Talking Tech in Winston-Salem

During the Olympics this summer, you might have read news stories about athletes drinking beet juice to increase their performance, and maybe even describing it as tasting like “sweet dirt.”

Well before the Olympics, Wake Forest University had commissioned the development of a good-tasting beet juice as part of its studies.   Daniel Kim-Shapiro, physicist and director of Wake Forest’s Translational Science Center, will offer beet juice samples for tasting after his talk at the 11th annual Technology Briefing in Winston-Salem on September 20.

Kim-Shapiro, will also share how Wake Forest researchers have shown for the first time that drinking beet juice can increase regional blood flow to the brain in older adults.  Such a finding could hold potential for combating the progress of dementia in patients. Plus he has other news about how the main ingredient in beet juice – nitrate – has other good benefits for humans.

“The goal of the Tech Briefing is to inform and excite our community about local companies and institutions that are creating innovative technologies, designs and products here in Winston-Salem,” said Bret Marchant of the Winston-Salem Chamber of Commerce.  “The presenters are the entrepreneurs, designers and researchers who are helping to transform our local economy.”

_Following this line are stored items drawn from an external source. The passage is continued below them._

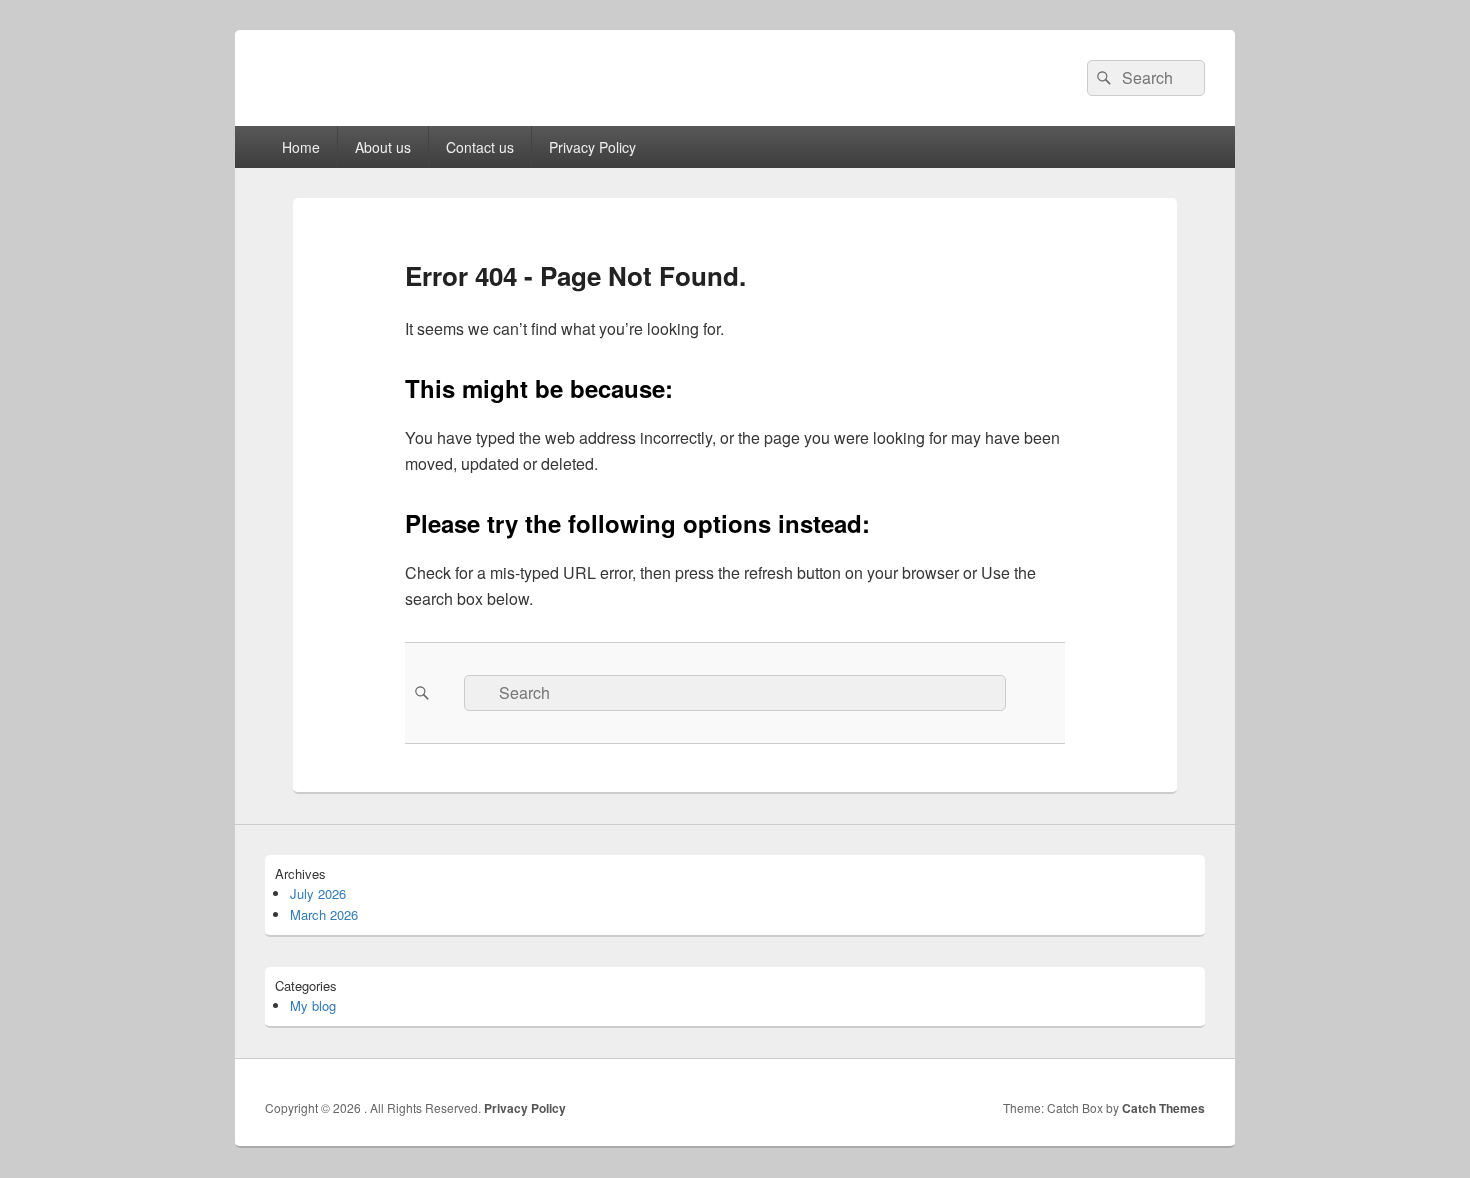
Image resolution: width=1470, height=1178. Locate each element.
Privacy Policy (592, 147)
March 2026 (324, 914)
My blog (313, 1005)
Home (301, 147)
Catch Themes (1163, 1108)
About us (383, 147)
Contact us (480, 147)
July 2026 (318, 893)
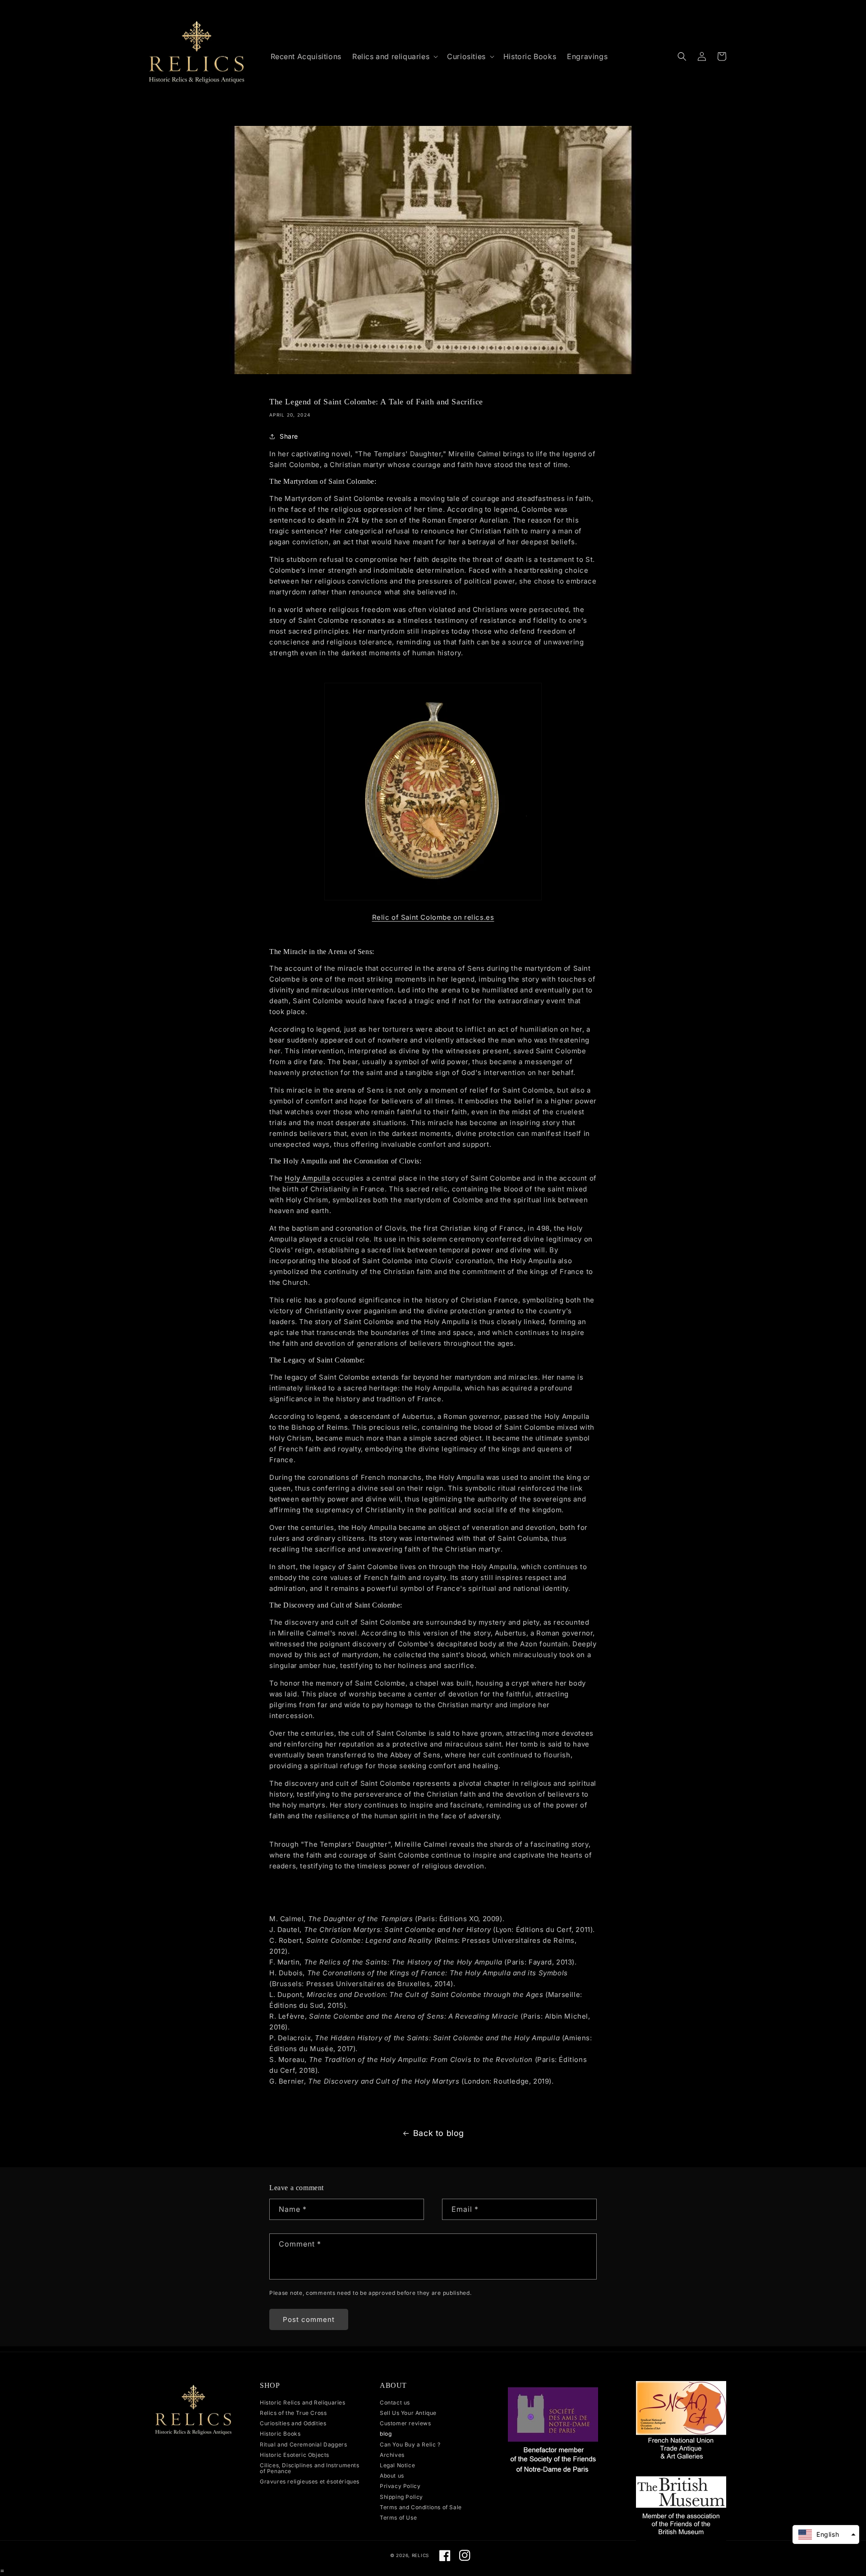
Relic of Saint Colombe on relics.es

An estimated 300 to 400 people are expected to attend this year’s briefing organized by the Technology Council of the Winston-Salem Chamber of Commerce.  Held from 8 a.m. to 10 a.m. in the Benton Convention Center, it will open the Chamber’s day-long Business and Innovation Expo, the region’s largest business-to-business tradeshow.  The Tech Briefing is free and open to the public, but the Chamber encourages advance registration on its web site at

Highly regarded for spotlighting new research and products, the briefing is praised by the Winston-Salem Journal for demonstrating that Winston-Salem lives up to the “innovation” part of its slogan—the City of Arts and Innovation.

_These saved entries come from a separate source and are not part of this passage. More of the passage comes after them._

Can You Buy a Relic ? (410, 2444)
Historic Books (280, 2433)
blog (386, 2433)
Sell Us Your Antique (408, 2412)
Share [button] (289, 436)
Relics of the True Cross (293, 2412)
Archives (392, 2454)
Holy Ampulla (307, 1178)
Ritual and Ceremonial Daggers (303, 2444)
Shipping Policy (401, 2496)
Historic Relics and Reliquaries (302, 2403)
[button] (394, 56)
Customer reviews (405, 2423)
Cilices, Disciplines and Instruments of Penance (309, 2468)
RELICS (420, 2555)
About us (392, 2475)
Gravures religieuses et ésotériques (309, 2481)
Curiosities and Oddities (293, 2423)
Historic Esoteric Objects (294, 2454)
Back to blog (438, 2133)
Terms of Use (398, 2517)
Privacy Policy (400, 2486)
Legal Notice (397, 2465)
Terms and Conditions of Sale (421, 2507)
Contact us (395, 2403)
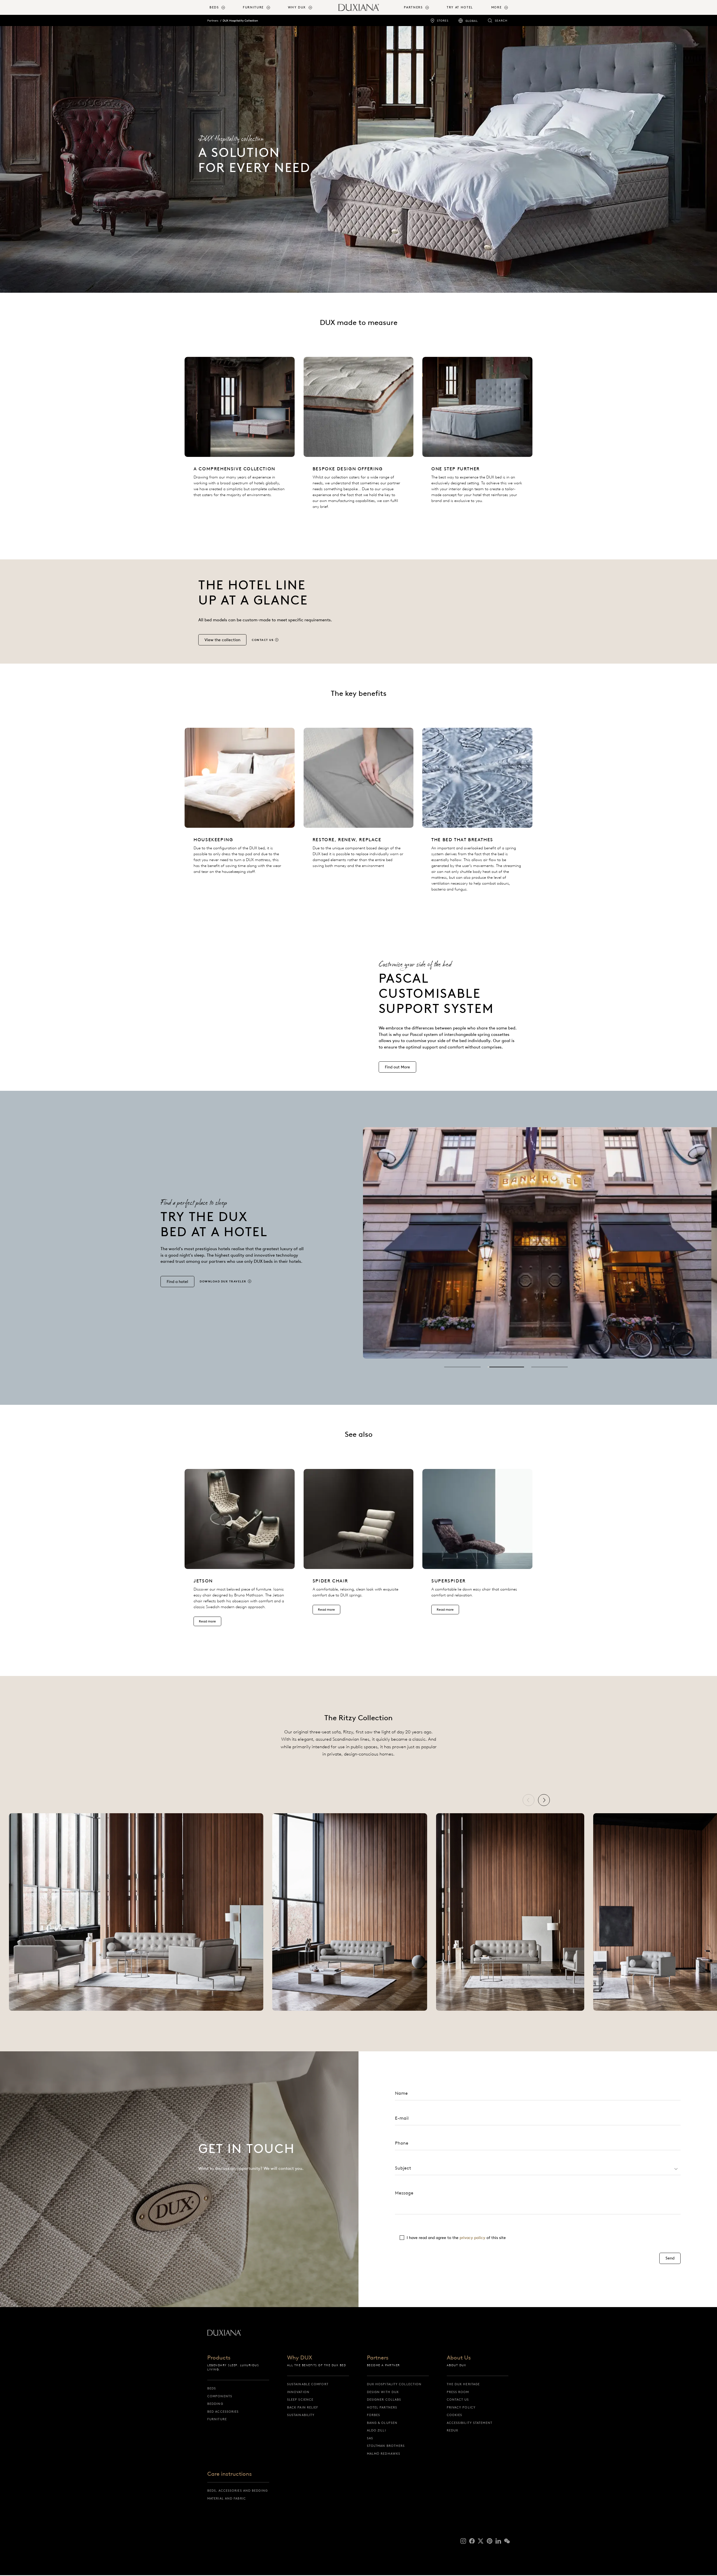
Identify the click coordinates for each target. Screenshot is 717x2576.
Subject (403, 2168)
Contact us (458, 2399)
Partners (212, 20)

Kim-Shapiro, Harbert Family Distinguished Chair for Excellence in Teaching and Scholarship, will be one of 10 presenters at the briefing and one of four presenters directly associated with or having ties to Wake Forest.

Other presenters with Wake Forest associations include:

  • Paul Laurienti, director of the Laboratory for Complex Brain Works at Wake Forest School of Medicine.
  • Bob Summers, chief executive officer of Camel City Solar, which is a spin-off of the Wake Forest Center for Nanotechnology and Molecular Materials.
  • David M. Smitherman, chief executive officer of Orthovative Technologies, which won the 13th Annual Elevator Competition hosted by Wake Forest Schools of Business this year.  Smitherman is an MBA student in the Schools of Business.   The company is associated with the School of Medicine and the nanotechnology center.

Additional presenters will be B/E Aerospace, Hanesbrands, MD Online Solutions, PMG Research, Snap Crowd and Technology Crops International.

The presenters represent new start-ups, long-established companies and institutions doing groundbreaking research.

“It is a fast-moving event designed to appeal to a broad audience, with each presenter speaking for just five minutes about their innovations,” explained Marchant, director of research and economic development at the Chamber.

Many Wake Forest researchers have presented throughout the history of the Tech Briefings, including last year when Associate Professor of Computer Science Paul Pauca spoke about VerbalVictor, an app to assist children with communication difficulties. Pauca has just been named one of the top 20 innovators by NBCLatino for his work with assisted communication.

Bruce King, associate provost for research at Wake Forest, has long observed Wake Forest’s consistent presence in the Tech Briefings and is especially pleased to see a growing representation of several academic areas in the events.   Represented directly or indirectly in 2012, King noted, are the undergraduate College, the School of Medicine, the Schools of Business and such centers as the Translational Science Center and the Center for Nanotechnology and Molecular Materials.

“We’ve had a good presence for years, but now I’m impressed by how broad our representation has become,” King said.  “A cross section of our research is evident this year.”